TRIBUNAL DE JUSTIÇA DO ESTADO DO PIAUÍ
ÓRGÃO JULGADOR : 5ª Câmara de Direito Público
APELAÇÃO CÍVEL (198) No 0800825-13.2023.8.18.0135
APELANTE: MUNICIPIO DE SAO JOAO DO PIAUI
REPRESENTANTE: MUNICIPIO DE SAO JOAO DO PIAUI
Advogado(s) do reclamante: WENNER MELO PRUDENCIO DE ARAUJO
APELADO: FRANCIONE DOS SANTOS RODRIGUES
Advogado(s) do reclamado: DANIEL RODRIGUES PAULO
RELATOR(A): Desembargadora MARIA DO ROSÁRIO DE FÁTIMA MARTINS LEITE DIAS
EMENTA
APELAÇÃO CÍVEL. AÇÃO DE COBRANÇA. SERVIDOR CONTRATADO SEM CONCURSO PÚBLICO. CONTRATAÇÃO NULA. PAGAMENTO DE FGTS. SENTENÇA MANTIDA. RECURSO IMPROCEDENTE.
1. Restou incontroverso nos autos que a parte autora foi contratada pelo ente público demandado para trabalhar sem a prévia aprovação em concurso público, o que macula o disposto no art. 37, II, da CF.
2. O prazo prescricional aplicável à cobrança de valores não depositados no Fundo de Garantia por Tempo de Serviço (FGTS) é quinquenal, nos termos do art. 7º, XXIX, da Constituição Federal.

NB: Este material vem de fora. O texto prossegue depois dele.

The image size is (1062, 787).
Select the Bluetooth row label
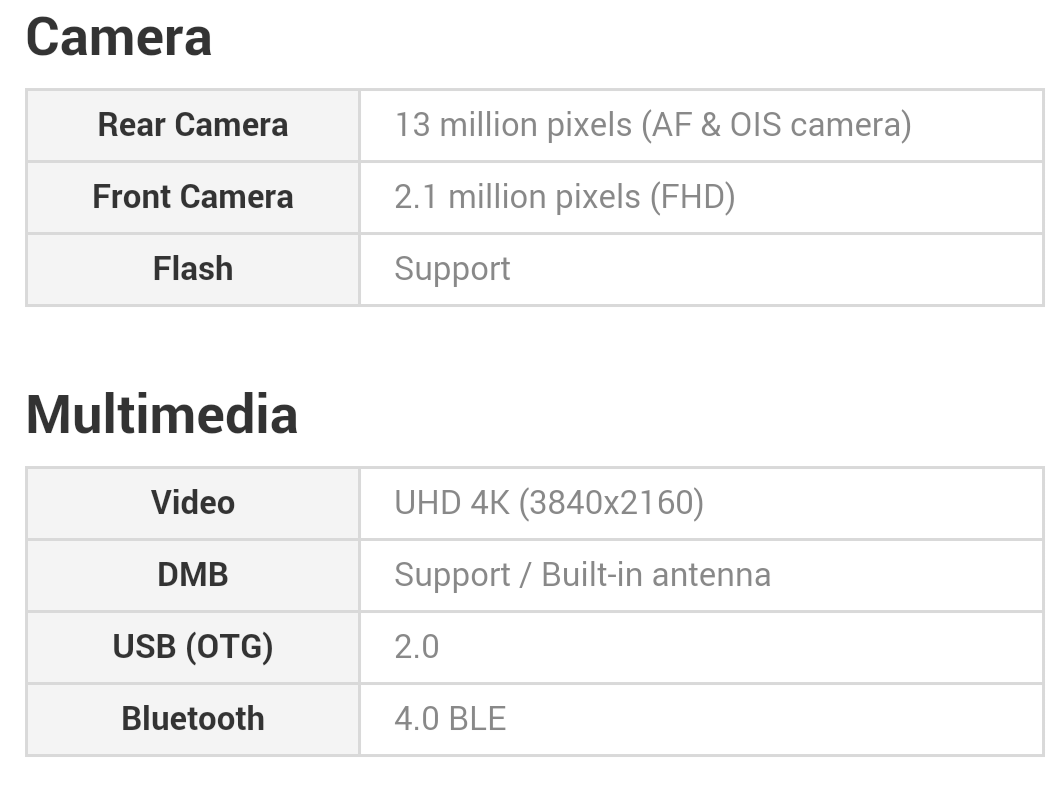tap(193, 719)
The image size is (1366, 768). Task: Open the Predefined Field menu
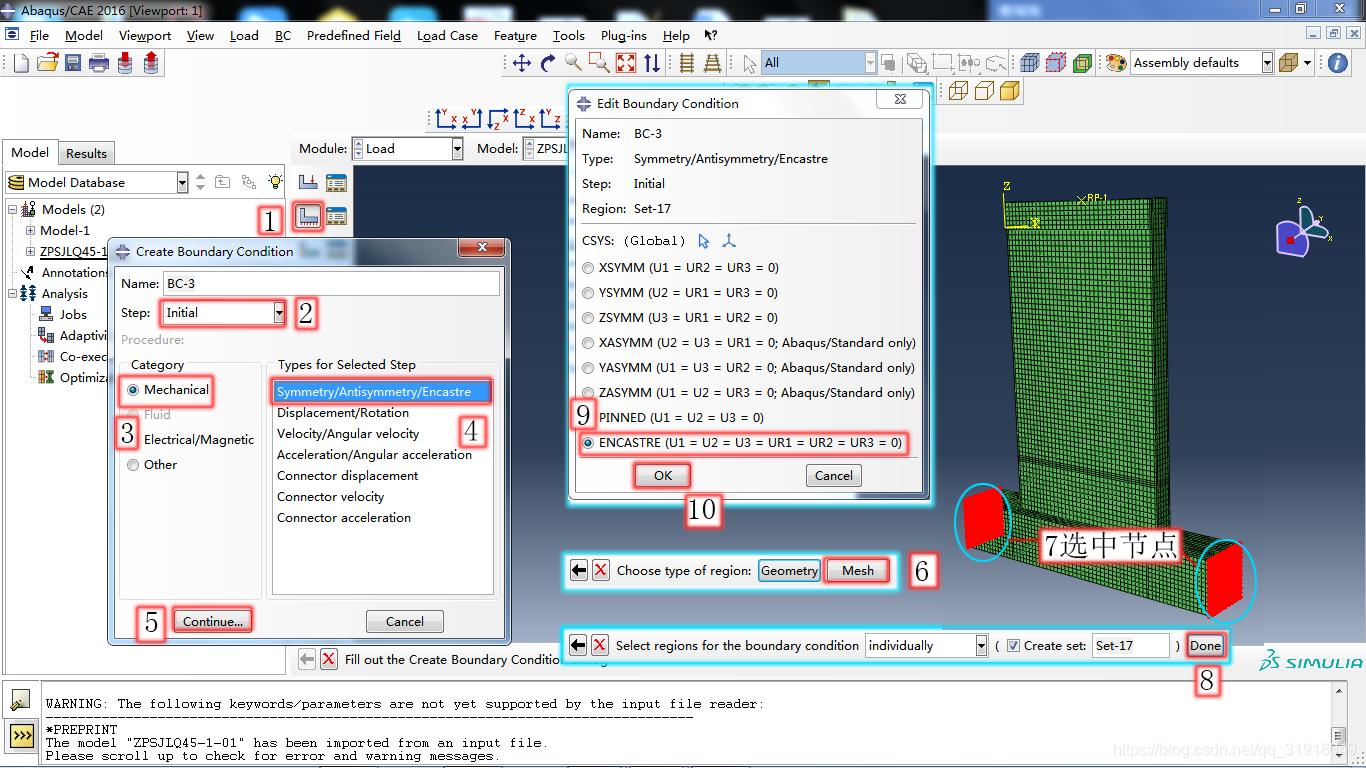tap(354, 35)
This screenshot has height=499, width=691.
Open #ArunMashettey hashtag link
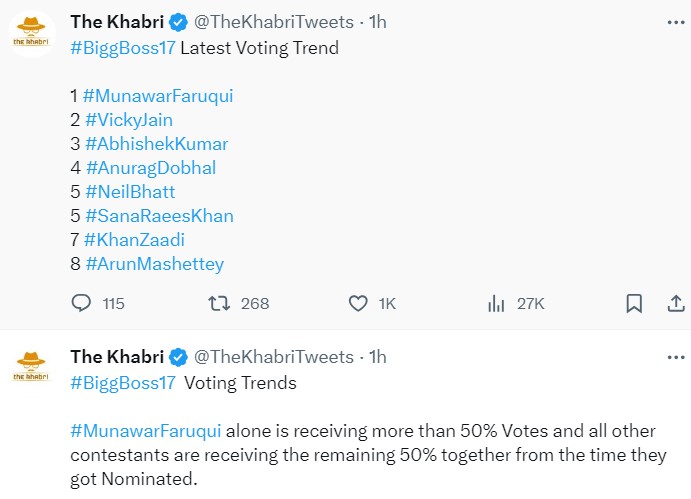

3. No caso concreto, vemos que o contrato de trabalho da autora encerrou em dezembro de 2022 e foi ajuizada em 15/06/2023 (ID n. 15466150), logo atende à exigência de que a ação seja ajuizada no biênio imediatamente posterior ao término da relação de emprego. Do mesmo modo, verifica-se que a demanda foi ajuizada em data posterior ao julgamento do ARE n. 709.212/DF, aplicando-se, então, a regra de prescrição quinquenal.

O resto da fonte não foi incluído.